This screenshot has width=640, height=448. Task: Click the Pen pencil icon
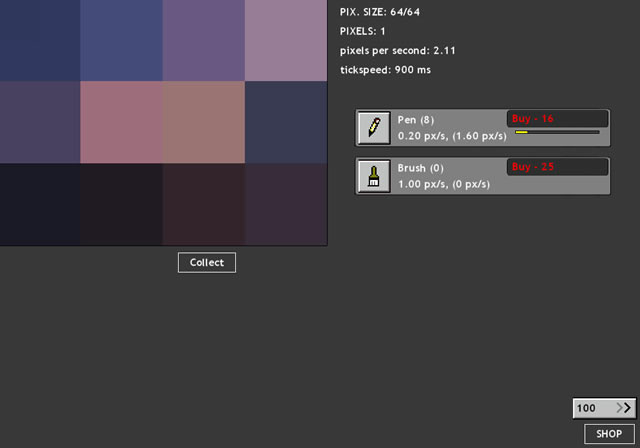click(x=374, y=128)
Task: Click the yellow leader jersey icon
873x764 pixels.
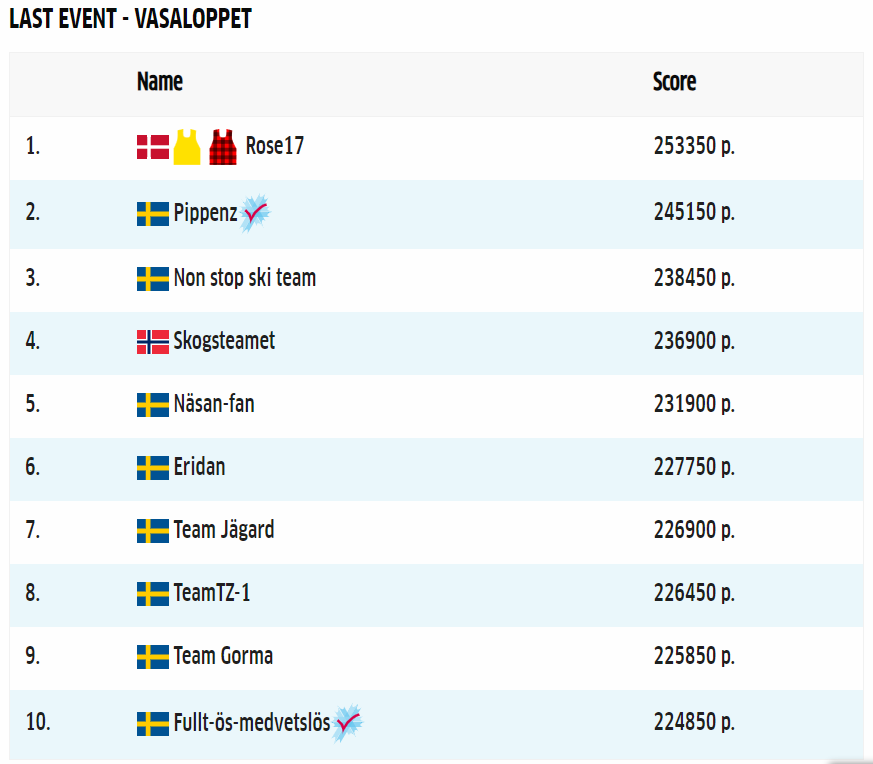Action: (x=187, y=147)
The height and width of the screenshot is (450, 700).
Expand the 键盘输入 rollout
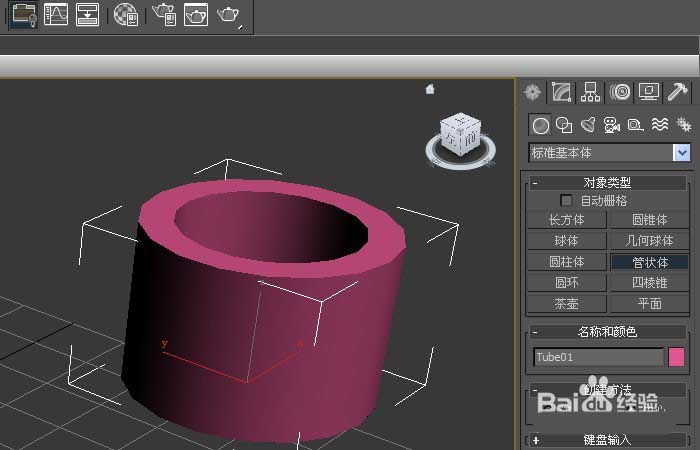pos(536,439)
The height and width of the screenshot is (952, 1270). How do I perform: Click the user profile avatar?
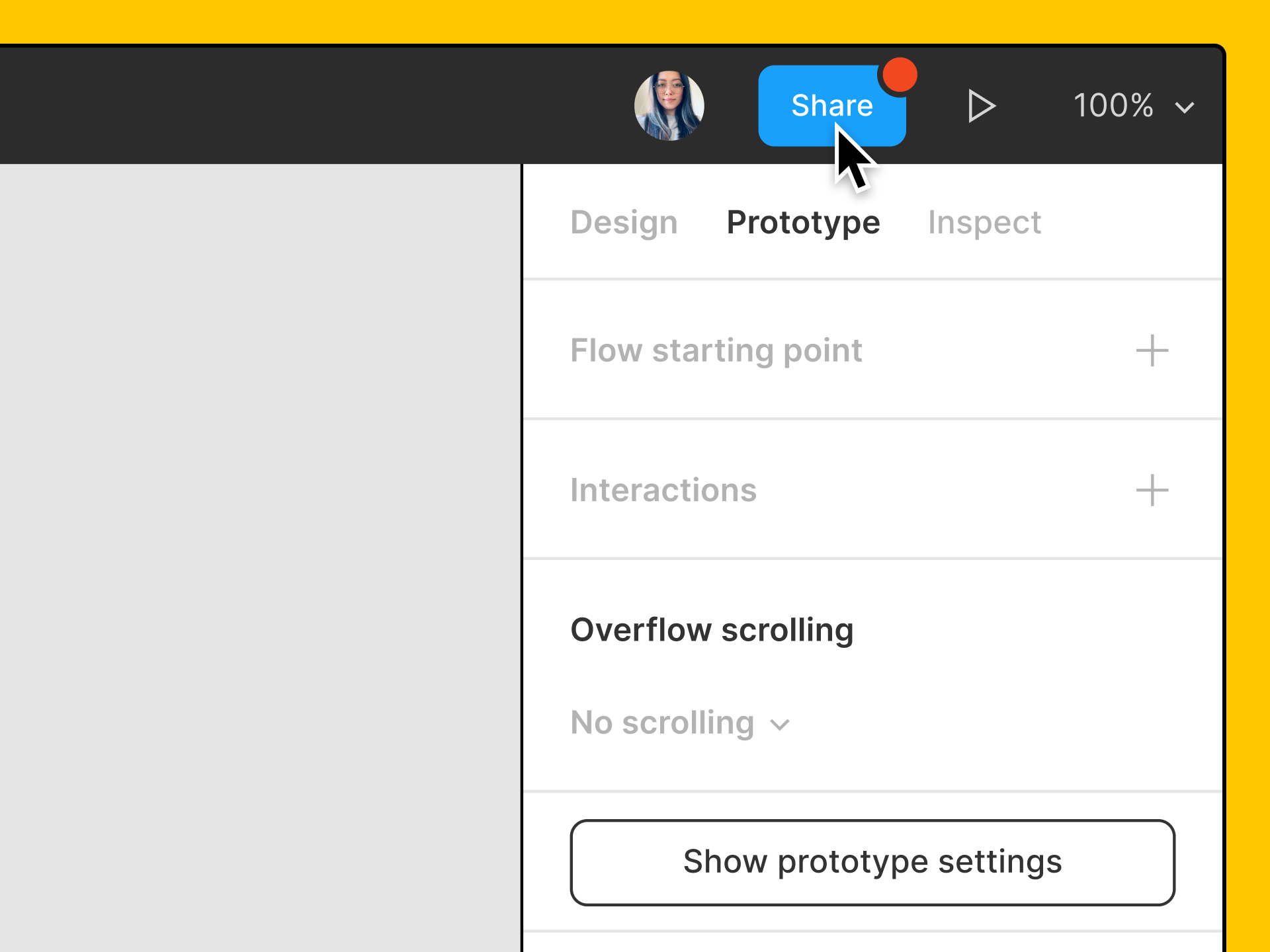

+ + + +

* **What you should do**: Reproduce every record in full. Leave out the images.

* **Solution to the exercise**:
This screenshot has width=640, height=448. Task: Click the Pen pencil icon
click(x=374, y=128)
Task: Click the yellow leader jersey icon
873x764 pixels.
Action: (x=187, y=147)
The height and width of the screenshot is (450, 700).
Expand the 键盘输入 rollout
pos(536,439)
The height and width of the screenshot is (952, 1270). How do I perform: Click the user profile avatar?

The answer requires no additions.